Three Self Storage Facilities
California
$31,760,000
PROPERTY TYPE
Self-Storage
DATE
June 3, 2025
FINANCING TYPE
Permanent
Properties in West Oakland, Oakley and Lompoc Showcase Lender Competition for Stabilized Self Storage: Gantry Leverages Strong Relationships with Diverse Roster of Lenders to Optimize Each Loan
Gantry, the largest independent commercial mortgage banking firm in the U.S., has secured a total of $31.76 million of permanent loans to refinance three separately owned California self-storage facilities since the start of 2025. The most recent loan provided $9.76 million in May to refinance an 829-unit facility managed by ExtraSpace located at 224 N A St in Lompoc, a Central Coast community in Santa Barbara County. The second loan provided $10 million in April to refinance the 654-unit StoreLocal Oakley facility located at 4700 Main Street in Oakley, an eastern Bay Area suburb in Contra Costa County. The third loan provided $12 million in February to refinance a 1,124-unit SAF Keep Oakland facility, located at 655 3rd Street in Oakland. These facilities are all operating at fully stabilized conditions with experienced sponsorship and management in place.
Gantry’s Tom Dao, Principal, and Erinn Cooke, Senior Associate, represented the borrowers, separate private real estate investors. The permanent, fixed rate loans were secured via individual lenders from Gantry’s extensive roster of debt sources, including two of the firm’s life company correspondents and an institutional balance sheet lender.
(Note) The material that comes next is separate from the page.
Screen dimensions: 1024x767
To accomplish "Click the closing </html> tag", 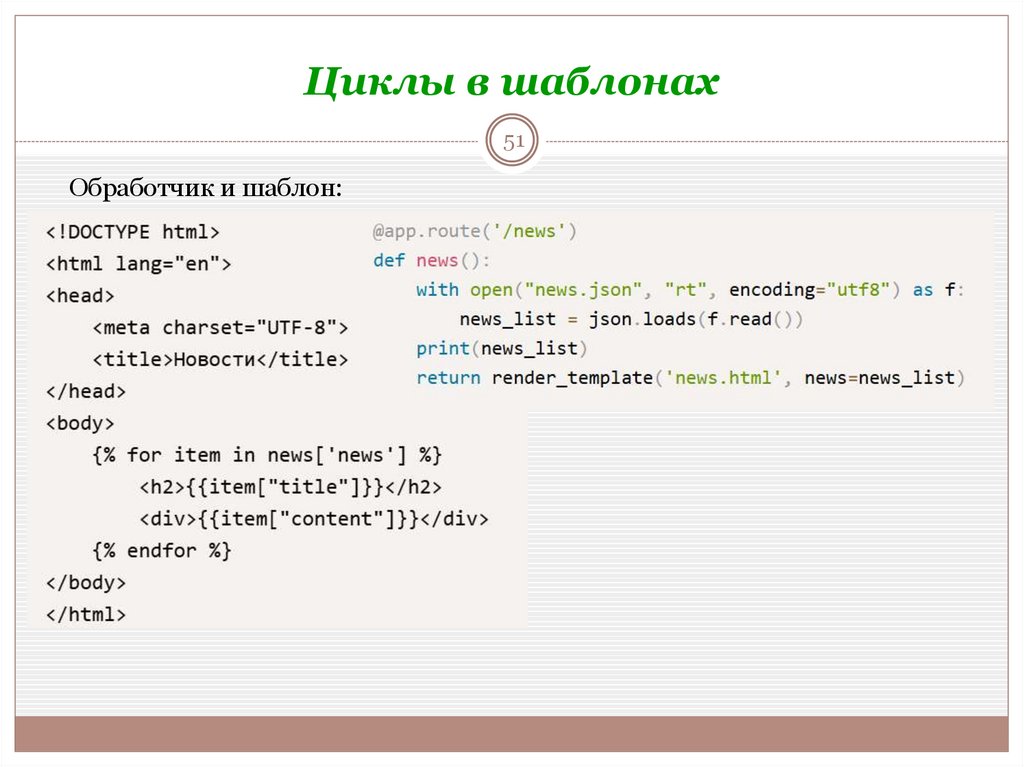I will point(85,614).
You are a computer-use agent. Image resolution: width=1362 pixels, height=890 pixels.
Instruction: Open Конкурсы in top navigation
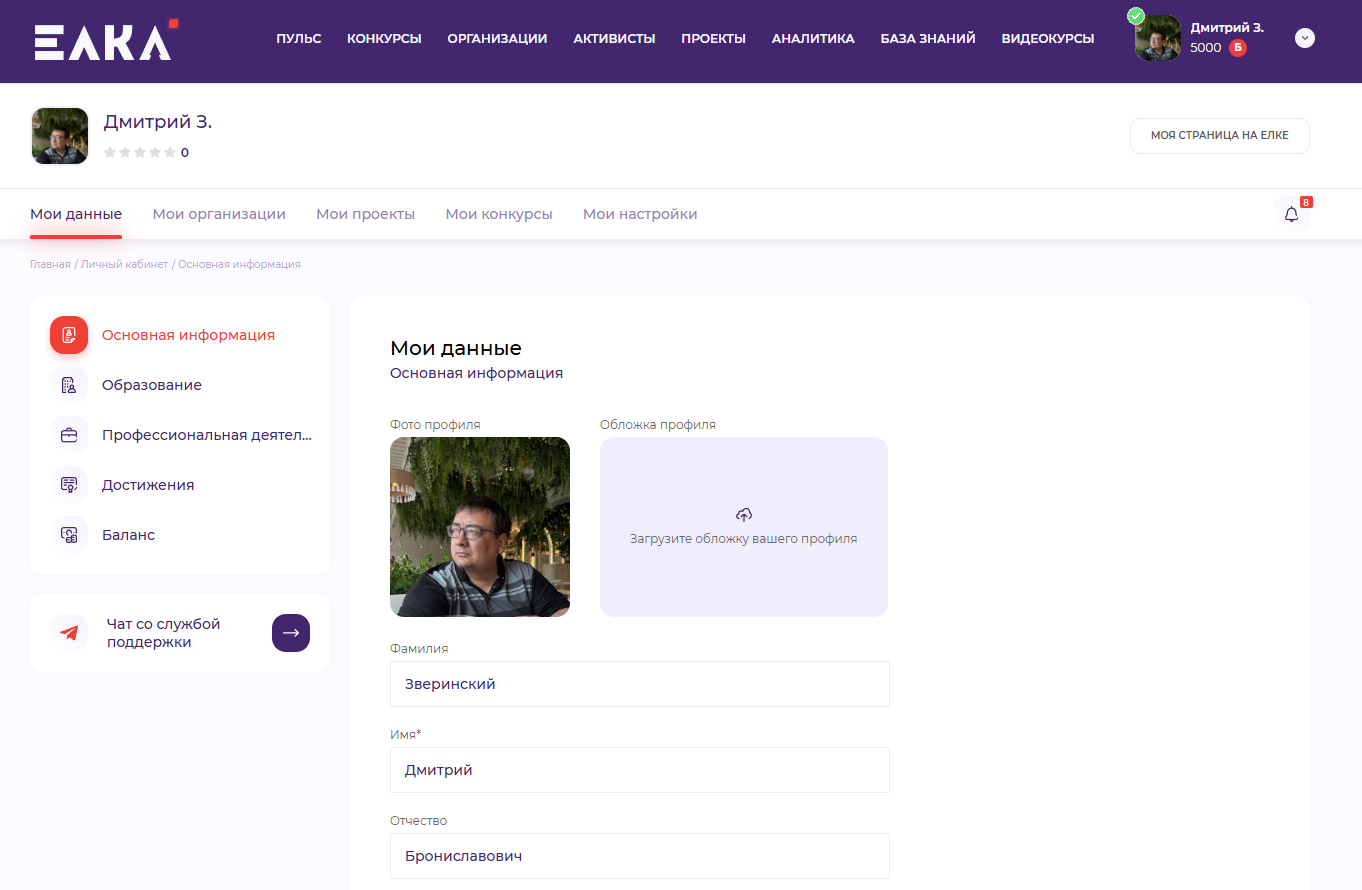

According to Gantry’s Tom Dao, “Gantry enjoys access to a range of lenders with unique financing programs that meet the needs of self-storage assets in various stages of their investment cycle. Our self-storage expertise allows us to survey these options to align clients with the right source for an optimized loan structure. Gantry’s insurance company lenders remain a consistent and highly competitive source for non-recourse self-storage loans, with rate lock at application being a real advantage for their programs in what remains a volatile rate climate.”